Crítica de Teatro

El futuro asesino

Pablo Espinosa e Israel Elejalde, en 'Tebas Land'. Pablo Espinosa e Israel Elejalde, en 'Tebas Land'.

Pablo Espinosa e Israel Elejalde, en 'Tebas Land'. / vanessa rabade

Tebas Land cuenta con demasiadas capas, y justo funciona mejor cuando se va despojando de ellas y se le nota el esqueleto (y al mismo tiempo se comprende, o al menos así lo hicimos nosotros, que lo lúdico siempre estuvo antes que las grandes reflexiones, o al menos sobrevolándolas).

El entramado escénico -presidido por la jaula que encierra a los personajes y que instituye la primera trama que obstaculiza la visión del espectador-, el juego de cajas, de desdoblamientos, de tiempos, incluso de pantallas, genera un espesor que si mantiene el interés hiere la espontaneidad. Al cine nunca le importó que un plano supusiera un cambio de dimensión con respecto al que le antecedía, pero en el teatro este ir-y-venir resta contundencia a su fragilidad constitutiva. Tebas Land, por momentos, es una obra que se queda sin aliento mientras vamos penetrando en su laberinto y el maestro de ceremonias se siente en la obligación de nombrar cada giro del supuesto docudrama.

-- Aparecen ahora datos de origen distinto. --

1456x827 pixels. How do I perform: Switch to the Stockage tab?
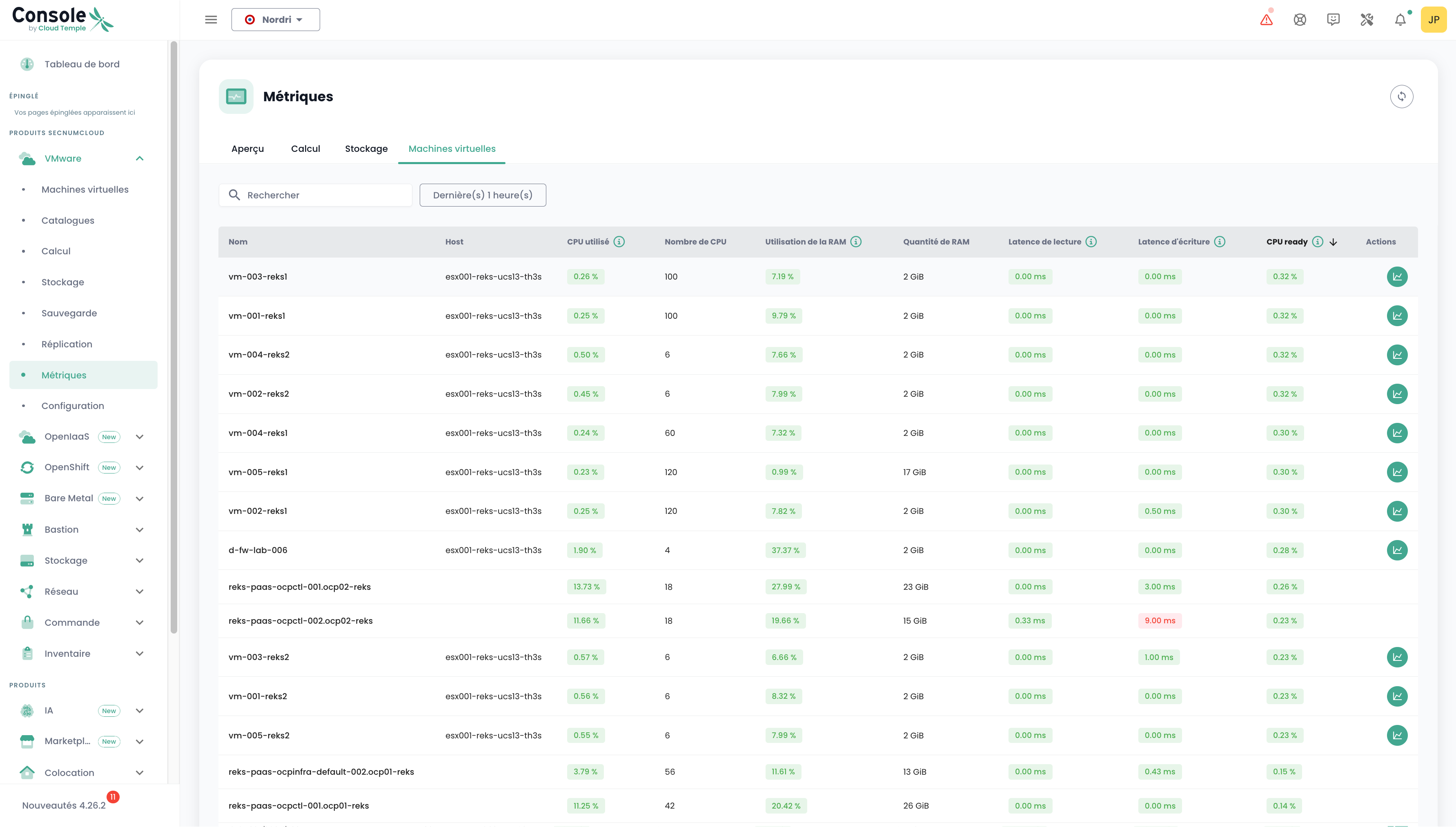pos(366,149)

Pero, como decíamos, lo mejor llega cuando todo se nos va olvidando, las implicaciones de la escena, la reja de tres metros, la cámara de vigilancia, las cuitas sobre la mímesis y las dobleces de la representación e incluso las derivas culturales y exegéticas (Sófocles, Dostoyevski, Freud, Pasolini...) que se desprenden de la historia del joven parricida y su potencial trasfondo mitológico. Y es que, al final, todo este velamiento no había enmascarado, verdaderamente, sino una relación que poco a poco va saliendo a la luz, la de un actor con muchas tablas (Israel Elejalde) y otro que se abre paso (Pablo Espinosa), estableciéndose la provechosa dialéctica que en estos casos puede darse: el maestro enseña al pupilo, le va llevando al terreno que más le interesa, y, finalmente recibe de éste lo único que atesora, la frescura e inocencia del que empieza (y su condición, como se decía en aquella vieja película de Herzog, de "futuro asesino").